**Document segment:**
╭──

Taking a Willamette River boat, notice in passing the Oswego Iron-Works, seven miles from Portland, and then the village of Milwaukee, with large and well-appointed nurseries, whence many of the orchards of the State have been supplied.

The steamer will then stop at the wharf of Oregon City, just below the great falls of the Willamette. Notice the magnificent river throwing itself over the rocky ridge which shows one or two black points of rock amid the foam of the falls. See the lofty hills on either side, clad with vegetation to their very tops, while the little town is crowded on the narrow strip down by the river on the eastern side. What a water-power is yet running to waste, though lumber-mills, flour-mills, and woolen-mills take their tribute as it passes!

On the west side are the locks. Here the steamer crosses the river from the city, and you get a pretty view of this, one of the earliest settled towns in the State. It dates from the Hudson Bay Company's rule, and the oldest inhabitant can tell you story after story of the early days, when the meetings were held here which virtually determined the allegiance of the infant State.

Iron-ore has been prospected in plenty in these hills above the town, but waits for development.

The Columbia Point below the Dalles.

The Columbia Point below the Dalles.

SALEM.Passing up the river, the next important place we meet is Salem, the capital of the State. The State Capitol stands on elevated ground about a mile back from the river, with a large, green space in front, planted with ornamental trees and shrubs. The scene from the great windows at the back is really grand, Mount Jefferson being in full view, and the line of the Cascades in ridge after ridge displayed in all their beauty. Fronting the Capitol buildings at the other side of the Park are the Court-House and offices of Marion County, also a substantial and handsome pile. On the southern side of the Capitol stand the buildings of the Willamette University.

╰──

**Material:**
╭──

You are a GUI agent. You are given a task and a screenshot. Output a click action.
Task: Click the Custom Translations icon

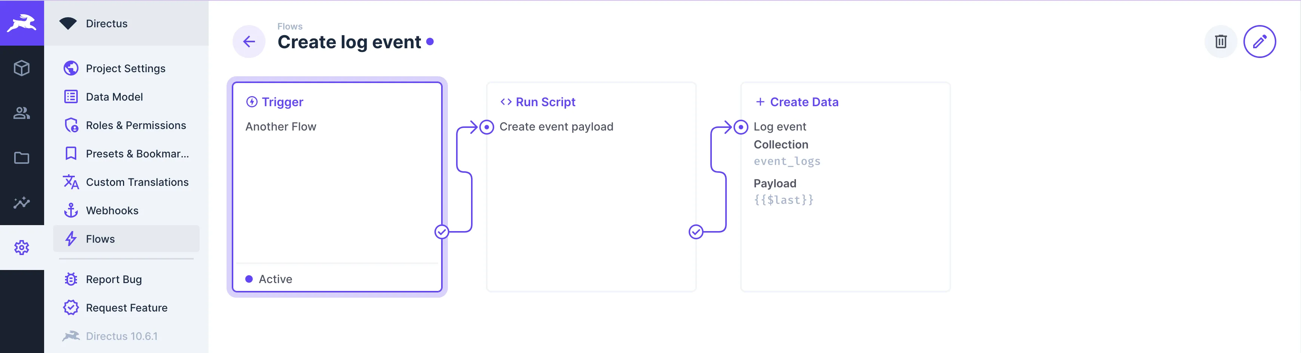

╰──

**The tasks:**
a - Answer these questions using the Willamette River travel account:
(i) How far from Portland are the Oswego Iron-Works?
(ii) On which side of the river are the locks at Oregon City?
(iii) Which mountain is in full view from the great windows at the back of the State Capitol?
b - According to the Willamette River travel account, why are the nurseries at Milwaukee noteworthy? Reply in one or two sentences.
c - Carry the Willamette River travel account forward from its final sentence.
The material has no connection to the Willamette River travel account.

**Answers by task:**
a -
(i) Seven miles.
(ii) The west side.
(iii) Mount Jefferson.

b - The nurseries at Milwaukee are large and well-appointed, and many of the orchards of the State have been supplied from them.

c -
The town of Salem is now growing. It has the advantage of a splendid water-power, called Mill Creek, which is turned to good account before it reaches the Willamette just below the city. On it are placed the Pioneer Oil-Mills, where linseed-oil and linseed-cake are produced, of excellent quality and moderate price; also a large building now used both as an implement-factory and as a flour-mill; this has lately changed hands, and it is too soon yet to speak of its success. Below this are placed the "Salem Flour-Mills" of Kinney Brothers & Co. Their brand is recognized and approved in all the markets of the world—as it ought to be, if the best of wheat turned into the best of flour, and its sale honestly and intelligently carried out, can command success. The mills are fine buildings, fitted with the most modern and powerful machinery, and stand just on the edge of the Willamette, with a dock where the river-steamers can deliver wheat and receive flour. I believe that this last fall of 1881 they converted 600,000 bushels of wheat into flour. A switch from the Oregon and California Railroad runs from the main line to the mills on the other side, and is proving an immense convenience to the city generally as well as to the mills.

The steamboat pauses on its upward journey at Buena Vista, to take in and deliver freight for the pottery there, already extensive, and which by the excellence of its productions demonstrates that it only needs further capital and enlarged business relations to do an important share of the trade of the coast. The glaze on the ware is very good, made from a mineral earth found in the bank of the Willamette at Corvallis.

After passing the mouth of the Santiam, the most considerable tributary of the Willamette, we stop at Albany. This is one of the best situated and most progressive towns in the State. Although with a little less than two thousand inhabitants at present, it has all the enterprise and "go" of a town in Europe of five times that number. There are here also three large flour-mills, the brands of some of which are known and prized in Liverpool, to which port cargoes are frequently sent.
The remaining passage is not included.